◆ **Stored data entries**

■ ■ ■ ■ ■

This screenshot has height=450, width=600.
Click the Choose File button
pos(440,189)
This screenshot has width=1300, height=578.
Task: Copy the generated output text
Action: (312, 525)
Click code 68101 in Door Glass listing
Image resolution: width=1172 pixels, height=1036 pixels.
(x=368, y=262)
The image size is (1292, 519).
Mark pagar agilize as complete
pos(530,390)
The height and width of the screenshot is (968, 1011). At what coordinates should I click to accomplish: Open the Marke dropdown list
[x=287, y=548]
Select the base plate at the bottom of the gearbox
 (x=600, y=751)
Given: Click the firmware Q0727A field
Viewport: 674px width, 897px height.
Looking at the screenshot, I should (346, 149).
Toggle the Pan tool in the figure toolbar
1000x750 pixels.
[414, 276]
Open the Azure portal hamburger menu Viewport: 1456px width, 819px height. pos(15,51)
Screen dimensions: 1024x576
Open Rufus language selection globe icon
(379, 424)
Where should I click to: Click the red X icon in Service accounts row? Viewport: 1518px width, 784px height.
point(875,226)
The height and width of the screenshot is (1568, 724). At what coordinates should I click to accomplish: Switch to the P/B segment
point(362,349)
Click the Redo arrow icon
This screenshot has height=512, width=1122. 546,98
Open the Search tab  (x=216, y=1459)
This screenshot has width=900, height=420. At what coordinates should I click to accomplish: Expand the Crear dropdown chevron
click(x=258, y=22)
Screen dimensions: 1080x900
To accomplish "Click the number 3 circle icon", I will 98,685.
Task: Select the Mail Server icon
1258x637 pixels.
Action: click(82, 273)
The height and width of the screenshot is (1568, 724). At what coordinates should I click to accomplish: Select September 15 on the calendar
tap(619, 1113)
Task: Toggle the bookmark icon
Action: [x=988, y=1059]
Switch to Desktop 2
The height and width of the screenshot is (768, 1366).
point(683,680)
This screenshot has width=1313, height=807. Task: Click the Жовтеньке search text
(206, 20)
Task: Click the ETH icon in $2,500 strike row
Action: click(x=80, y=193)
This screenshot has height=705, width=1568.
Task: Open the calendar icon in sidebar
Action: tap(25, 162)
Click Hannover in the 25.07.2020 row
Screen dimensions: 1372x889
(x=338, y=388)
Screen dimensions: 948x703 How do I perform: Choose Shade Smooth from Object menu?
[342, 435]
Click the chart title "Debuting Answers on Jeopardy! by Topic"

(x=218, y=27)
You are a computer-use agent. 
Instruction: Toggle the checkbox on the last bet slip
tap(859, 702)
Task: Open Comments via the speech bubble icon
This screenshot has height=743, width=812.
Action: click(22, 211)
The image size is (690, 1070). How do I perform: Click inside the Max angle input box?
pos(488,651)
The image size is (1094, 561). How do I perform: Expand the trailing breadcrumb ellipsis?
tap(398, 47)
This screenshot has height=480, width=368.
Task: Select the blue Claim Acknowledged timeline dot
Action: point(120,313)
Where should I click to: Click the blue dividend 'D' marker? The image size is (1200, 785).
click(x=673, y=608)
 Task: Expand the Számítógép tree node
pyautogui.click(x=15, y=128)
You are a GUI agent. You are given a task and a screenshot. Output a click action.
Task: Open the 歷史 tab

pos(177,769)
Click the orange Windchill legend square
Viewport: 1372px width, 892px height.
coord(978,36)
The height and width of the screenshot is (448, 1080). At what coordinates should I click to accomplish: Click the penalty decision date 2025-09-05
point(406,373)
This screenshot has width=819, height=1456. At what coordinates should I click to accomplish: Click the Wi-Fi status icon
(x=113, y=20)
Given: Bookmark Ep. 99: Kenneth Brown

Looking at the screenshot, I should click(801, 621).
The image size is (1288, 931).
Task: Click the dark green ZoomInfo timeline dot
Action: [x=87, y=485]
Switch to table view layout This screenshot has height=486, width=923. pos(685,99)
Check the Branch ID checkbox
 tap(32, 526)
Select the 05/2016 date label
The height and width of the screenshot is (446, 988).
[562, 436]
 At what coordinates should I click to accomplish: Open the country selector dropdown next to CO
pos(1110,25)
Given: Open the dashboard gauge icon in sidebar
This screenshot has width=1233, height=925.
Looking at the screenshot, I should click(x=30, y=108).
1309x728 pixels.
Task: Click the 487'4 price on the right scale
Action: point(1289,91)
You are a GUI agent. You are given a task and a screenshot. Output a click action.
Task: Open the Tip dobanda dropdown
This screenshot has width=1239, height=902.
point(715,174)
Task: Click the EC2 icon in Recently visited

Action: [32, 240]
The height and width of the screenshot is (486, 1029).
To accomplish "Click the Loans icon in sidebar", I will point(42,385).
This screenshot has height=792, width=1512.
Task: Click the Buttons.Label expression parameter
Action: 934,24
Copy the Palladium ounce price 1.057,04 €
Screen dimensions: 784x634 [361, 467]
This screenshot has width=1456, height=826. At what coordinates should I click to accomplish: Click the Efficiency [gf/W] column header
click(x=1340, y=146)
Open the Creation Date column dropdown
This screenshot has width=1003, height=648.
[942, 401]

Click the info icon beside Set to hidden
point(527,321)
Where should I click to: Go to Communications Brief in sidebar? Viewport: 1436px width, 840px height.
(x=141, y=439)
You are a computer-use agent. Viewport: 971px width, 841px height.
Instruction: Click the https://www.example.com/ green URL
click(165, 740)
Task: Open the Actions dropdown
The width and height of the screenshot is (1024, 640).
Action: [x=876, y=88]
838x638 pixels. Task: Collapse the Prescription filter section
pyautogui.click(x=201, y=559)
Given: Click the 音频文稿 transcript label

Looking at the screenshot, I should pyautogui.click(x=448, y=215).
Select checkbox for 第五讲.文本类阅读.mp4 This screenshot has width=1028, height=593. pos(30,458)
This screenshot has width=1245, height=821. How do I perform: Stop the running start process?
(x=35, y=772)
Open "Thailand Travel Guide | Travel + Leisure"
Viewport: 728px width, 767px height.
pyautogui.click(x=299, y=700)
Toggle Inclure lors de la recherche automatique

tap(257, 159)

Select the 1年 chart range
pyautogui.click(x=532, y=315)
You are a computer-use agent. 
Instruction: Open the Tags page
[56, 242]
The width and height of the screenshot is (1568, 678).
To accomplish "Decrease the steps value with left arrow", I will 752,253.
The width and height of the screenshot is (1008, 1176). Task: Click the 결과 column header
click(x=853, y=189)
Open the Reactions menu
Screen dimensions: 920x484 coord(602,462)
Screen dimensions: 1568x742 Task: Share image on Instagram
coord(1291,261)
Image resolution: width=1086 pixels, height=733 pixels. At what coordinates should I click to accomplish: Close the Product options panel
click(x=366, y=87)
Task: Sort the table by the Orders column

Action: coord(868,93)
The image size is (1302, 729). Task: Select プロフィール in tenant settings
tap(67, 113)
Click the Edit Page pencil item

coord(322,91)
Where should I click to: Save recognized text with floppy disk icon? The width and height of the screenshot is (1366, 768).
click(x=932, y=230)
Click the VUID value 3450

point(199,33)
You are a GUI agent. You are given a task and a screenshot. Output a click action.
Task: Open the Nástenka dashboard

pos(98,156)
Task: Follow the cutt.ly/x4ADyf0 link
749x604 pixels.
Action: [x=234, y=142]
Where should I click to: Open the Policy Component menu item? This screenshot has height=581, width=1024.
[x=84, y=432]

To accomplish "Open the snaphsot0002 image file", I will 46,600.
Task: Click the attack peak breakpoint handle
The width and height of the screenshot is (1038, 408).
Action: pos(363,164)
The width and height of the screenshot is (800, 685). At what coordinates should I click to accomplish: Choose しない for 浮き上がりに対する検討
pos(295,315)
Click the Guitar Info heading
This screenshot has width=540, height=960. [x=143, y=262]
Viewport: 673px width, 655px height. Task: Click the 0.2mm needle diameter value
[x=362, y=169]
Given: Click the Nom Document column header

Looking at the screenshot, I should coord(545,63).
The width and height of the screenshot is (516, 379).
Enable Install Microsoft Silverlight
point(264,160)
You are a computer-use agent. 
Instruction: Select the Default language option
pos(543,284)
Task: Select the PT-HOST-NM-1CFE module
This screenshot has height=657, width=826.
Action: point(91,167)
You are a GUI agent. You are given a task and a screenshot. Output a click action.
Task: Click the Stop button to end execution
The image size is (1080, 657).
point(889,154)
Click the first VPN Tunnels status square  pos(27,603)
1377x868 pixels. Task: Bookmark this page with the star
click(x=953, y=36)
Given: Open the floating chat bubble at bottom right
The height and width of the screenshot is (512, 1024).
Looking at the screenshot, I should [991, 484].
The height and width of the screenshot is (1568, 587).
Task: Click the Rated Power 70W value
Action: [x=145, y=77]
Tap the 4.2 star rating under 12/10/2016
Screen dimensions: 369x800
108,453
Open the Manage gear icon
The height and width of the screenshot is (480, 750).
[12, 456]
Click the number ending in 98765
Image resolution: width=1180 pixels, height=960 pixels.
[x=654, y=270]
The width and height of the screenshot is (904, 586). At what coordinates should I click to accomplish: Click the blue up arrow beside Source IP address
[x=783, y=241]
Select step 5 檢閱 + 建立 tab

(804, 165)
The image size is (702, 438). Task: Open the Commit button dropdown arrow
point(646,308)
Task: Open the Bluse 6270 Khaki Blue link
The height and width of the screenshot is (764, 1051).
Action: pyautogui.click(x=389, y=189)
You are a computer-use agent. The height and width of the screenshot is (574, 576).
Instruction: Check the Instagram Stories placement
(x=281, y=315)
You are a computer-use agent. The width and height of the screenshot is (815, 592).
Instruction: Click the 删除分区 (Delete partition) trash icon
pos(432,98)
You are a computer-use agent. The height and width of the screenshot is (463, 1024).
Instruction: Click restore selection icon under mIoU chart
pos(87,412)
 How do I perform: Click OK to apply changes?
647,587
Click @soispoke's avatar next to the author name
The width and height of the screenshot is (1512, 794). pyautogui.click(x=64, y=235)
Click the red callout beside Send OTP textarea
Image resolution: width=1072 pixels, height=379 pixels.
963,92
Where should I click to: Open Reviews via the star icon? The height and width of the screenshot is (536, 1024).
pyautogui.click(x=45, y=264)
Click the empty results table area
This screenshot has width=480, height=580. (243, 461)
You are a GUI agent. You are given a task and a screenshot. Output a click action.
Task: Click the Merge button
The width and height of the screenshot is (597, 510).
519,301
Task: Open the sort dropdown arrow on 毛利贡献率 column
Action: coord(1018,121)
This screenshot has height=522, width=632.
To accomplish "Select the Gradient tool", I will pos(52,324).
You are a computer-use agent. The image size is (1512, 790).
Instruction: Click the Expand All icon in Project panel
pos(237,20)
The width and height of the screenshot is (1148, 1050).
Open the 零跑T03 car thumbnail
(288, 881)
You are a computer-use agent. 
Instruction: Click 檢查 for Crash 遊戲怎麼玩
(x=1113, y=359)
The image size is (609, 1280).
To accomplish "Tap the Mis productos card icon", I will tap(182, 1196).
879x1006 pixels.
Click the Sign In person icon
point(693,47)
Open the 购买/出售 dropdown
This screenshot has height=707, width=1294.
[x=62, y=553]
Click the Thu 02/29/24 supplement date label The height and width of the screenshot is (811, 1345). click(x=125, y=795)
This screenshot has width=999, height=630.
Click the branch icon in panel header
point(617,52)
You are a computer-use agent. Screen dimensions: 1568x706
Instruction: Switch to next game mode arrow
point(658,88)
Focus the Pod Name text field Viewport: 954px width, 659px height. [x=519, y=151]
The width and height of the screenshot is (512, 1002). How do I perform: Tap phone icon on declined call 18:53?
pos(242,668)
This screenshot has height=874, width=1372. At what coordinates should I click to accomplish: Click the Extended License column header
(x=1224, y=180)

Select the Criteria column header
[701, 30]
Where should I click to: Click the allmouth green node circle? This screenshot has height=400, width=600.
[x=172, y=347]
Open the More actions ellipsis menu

■ ■ ■ ■ ■

◆ **What you have to do**
Which lines of the data contain "tool"? Copy them all.

◆ **Answer section**
Toggle the Pan tool in the figure toolbar
To accomplish "Select the Gradient tool", I will pos(52,324).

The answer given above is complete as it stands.